Narasi

Zaman yang Terbolak-balik: Ronggawarsita dan Penyikapannya atas Hoaks dan Fitnah

Dhasar karoban pawarta

Bebaratan ujar lamis

Pinudya dadya pangarsa

Wekasan malah kawuri

Yen pinikir sayekti

Pedah apa aneng ngayun

Andhedher kaluputan

Siniraman banyu lali

Lamun tuwuh dadi kekembenging beka

Ujaring panitisastra

Awewarah asung peling

Samangsa keneng musibat

Wong ambeg jatmika kontit

Mengkono yen niteni

Pedah apa amituhu

Pawarta lolawara

Mundhak angreranta ati

Angur baya ngiketa cariteng kuno

Serat Kalatidha, Heru Harjo Hutomo

Sebagaimana manusia pada umumnya, Ronggawarsita juga pernah mengalami kesenduan karena upaya-upaya untuk menyisihkan dirinya (Ronggawarsita, Palang Kebudayaan Jawa yang Terbuang, Heru Harjo Hutomo, https://www.berdikarionline.com). Serat Kalatidha ditulis di saat-saat intrik yang terjadi di keraton Surakarta memaksa sang pujangga penutup Jawa itu melukiskan “zaman edan” yang terkenal.

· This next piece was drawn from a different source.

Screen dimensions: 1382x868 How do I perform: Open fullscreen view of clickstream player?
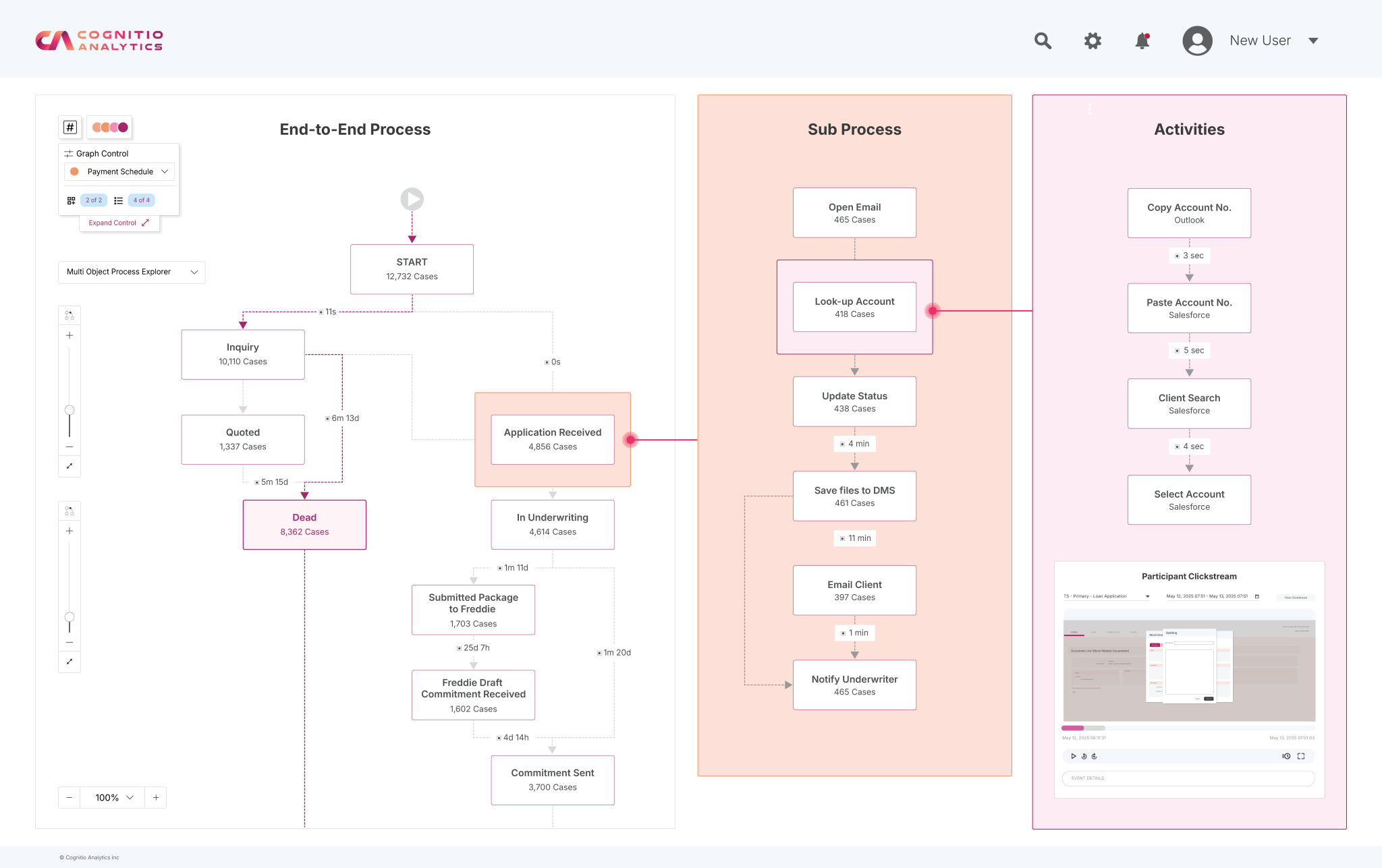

Dalam lukisannya itu Ronggawarsita mengabarkan bahwa meskipun rajanya adalah seorang raja yang utama dan punggawanya adalah para punggawa yang mumpuni, tapi setiap harapan selalu berujung sia-sia. Kemarahan sosial seolah sudah berjejal, tinggal menunggu waktu untuk meletup.

Ronggawarsita sendiri pernah dijanjikan kenaikan pangkat di keraton Surakarta. Tapi berbagai orang licik berupaya menggagalkan dan memakannya dengan membangkitkan konflik lama ayahnya, Mas Pajangswara, yang mati tertangkap Belanda sehingga keterkaitan keraton Surakarta dengan pemberontakan Pangeran Dipanegara menjadi terungkap dan berakhir dengan diasingkannya PB VI ke Ambon.

Atas peristiwa itu Ronggawarsita sampai kemangkatannya berupaya hidup menyisih dari hiruk-pikuk politik dengan rumus yang seandainya tak edan tak bakal kebagian. Ia pun dikebumikan jauh dari makam para ningrat keraton: Palar, Trucuk, Klaten.

Dalam kedua bait tembang di atas dapat diketahui bahwa saat Ronngawarsita menulis Serat Kalatidha, keraton Surakarta dan wilayah kerajaannya tengah dirundung oleh apa yang kini dikenal sebagai provokasi (karoban pawarta), hoaks (bebaratan ujar lamis), kabar liar yang tak bertuan (pawarta lolawara), dan ujaran-ujaran kebencian (yang menyebabkan lara hati, angreranta ati). Dengan kata lain, secara personal, Ronggawarsita adalah salah satu korban dari itu semua (karoban pawarta) dan—dengan kecerdasannya—berupaya mengabarkan dan menganalisis tentang apa yang sebenarnya terjadi saat itu.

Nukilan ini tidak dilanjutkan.